═══ Supplied text

Xenolith Partners, Comunilife are part of the team

Slate's David Schwartz, Xenolith's Andrea Kretchmer and Comunilife's CEO Blanca Ramirez with a rendering of La Ostra in Inwood

The city has tapped Slate Property Group, Xenolith Partners and nonprofit Comunilife to build more than 600 affordable housing units in northern Manhattan. 

The team submitted the winning bid to develop 4095 Ninth Avenue, a long-vacant, city-owned site along the Harlem River in Inwood, the Department of Housing Preservation and Development announced Wednesday. 

The project, dubbed La Ostra, is expected to include approximately 625 units, of which 224 will be for senior residents. The other 401 will be subject to HPD’s Extremely Low & Low-Income Affordability program, which calls for most units to be affordable to those earning, at most, 80 percent of the area median income. The apartments will be spread across two buildings, with one rising 15 floors and the other 25.

══════

● Direction 1:
Copy the housing article from "The city has" to "Development announced Wednesday.", changing "winning bid" to "successful proposal".
● Direction 2:
List every organization, company or government agency named in the housing article.
● Direction 3:
Write the next few sentences of the article on the La Ostra housing project in Inwood.
The lines below the article come from a separate source.

═══ Items

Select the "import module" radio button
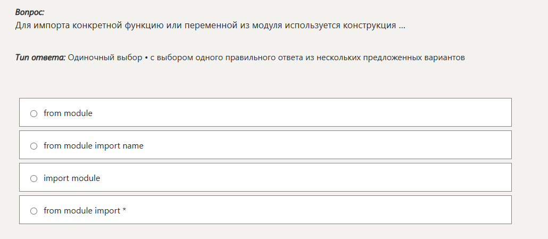Screen dimensions: 548x239 [34, 178]
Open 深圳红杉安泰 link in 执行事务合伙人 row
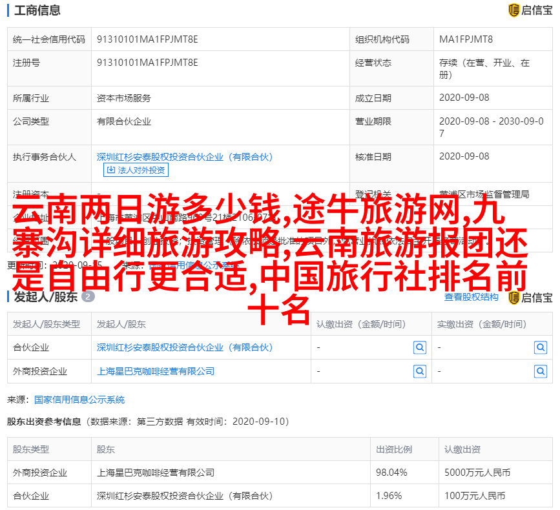 pyautogui.click(x=185, y=156)
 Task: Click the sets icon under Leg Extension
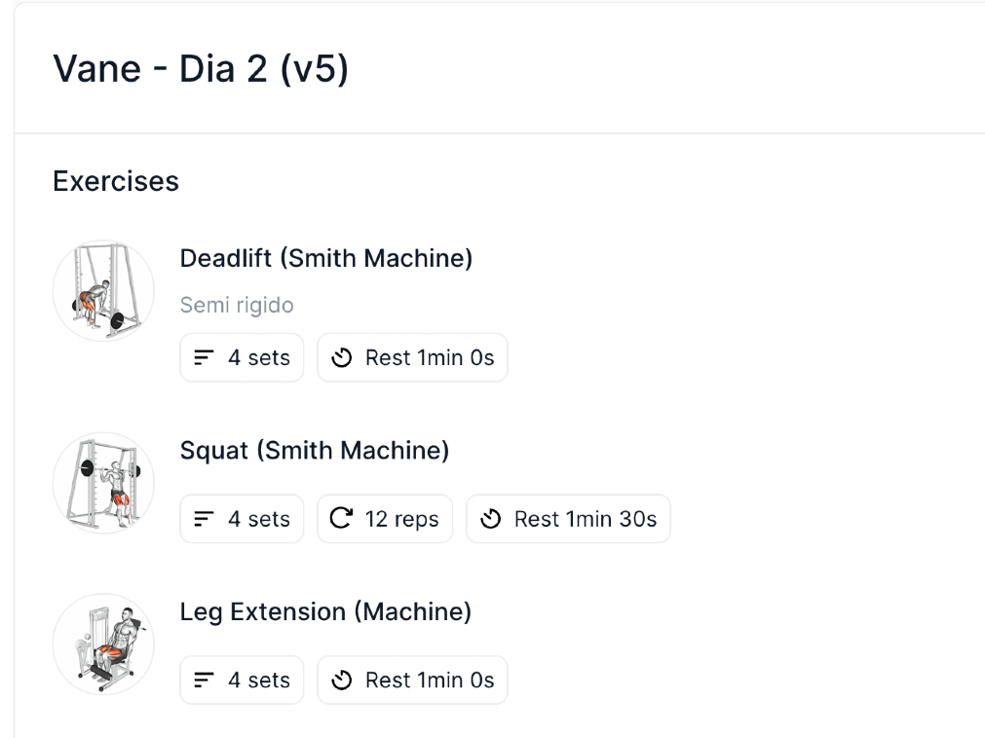204,681
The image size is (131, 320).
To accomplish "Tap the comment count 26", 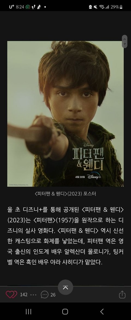I will click(x=53, y=295).
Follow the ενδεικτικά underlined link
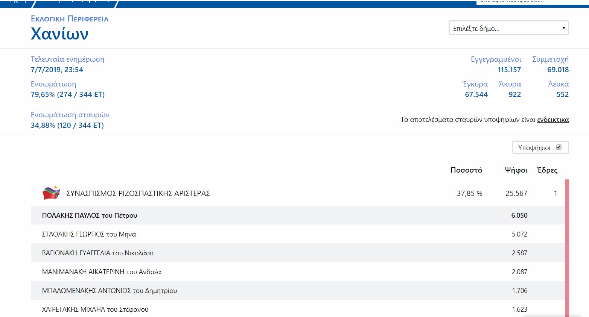Viewport: 589px width, 317px height. click(x=552, y=120)
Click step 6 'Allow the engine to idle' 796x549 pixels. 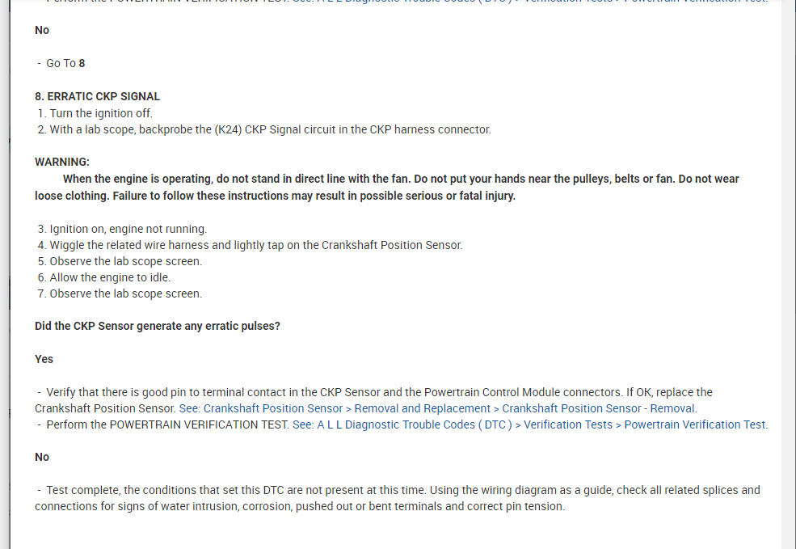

══════

● Written response 1:
The city has tapped Slate Property Group, Xenolith Partners and nonprofit Comunilife to build more than 600 affordable housing units in northern Manhattan. 

The team submitted the successful proposal to develop 4095 Ninth Avenue, a long-vacant, city-owned site along the Harlem River in Inwood, the Department of Housing Preservation and Development announced Wednesday.

● Written response 2:
Xenolith Partners
Comunilife
Slate Property Group
Department of Housing Preservation and Development

● Written response 3:
Unit counts and affordability levels will be finalized when the project secures financing and the property is transferred to the development team.

The project will also include a marine science and STEM education center (operated by the Billion Oyster Project and BioBus) and an indoor-outdoor soccer field. 

The plan is years in the making. The one-acre plot, which has sat vacant for the past seven years, was once home to a City Ice and Fuel warehouse and then served as a parking lot for Spectrum. The city originally only owned the waterfront portion of the site, but reached a deal with Spectrum’s parent Charter Communications at the end of 2021 to acquire the portion of the lot that has street access. 

The 2018 Inwood rezoning included plans to build more than 900 units of housing on city-owned sites, including the Ninth Street property, the Inwood Library and NYCHA’s Dyckman Houses. A new library and 174 units of affordable housing opened in June 2024, but the city still needs to work with NYCHA residents before moving forward with a new building on the public housing site. 

The Ninth Street project will include green technologies, including solar panels, water turbines, algae panels and a sand battery (which uses sand to store heat), according to architect Fernando Villa, of Magnusson Architecture and Planning, which is designing the buildings.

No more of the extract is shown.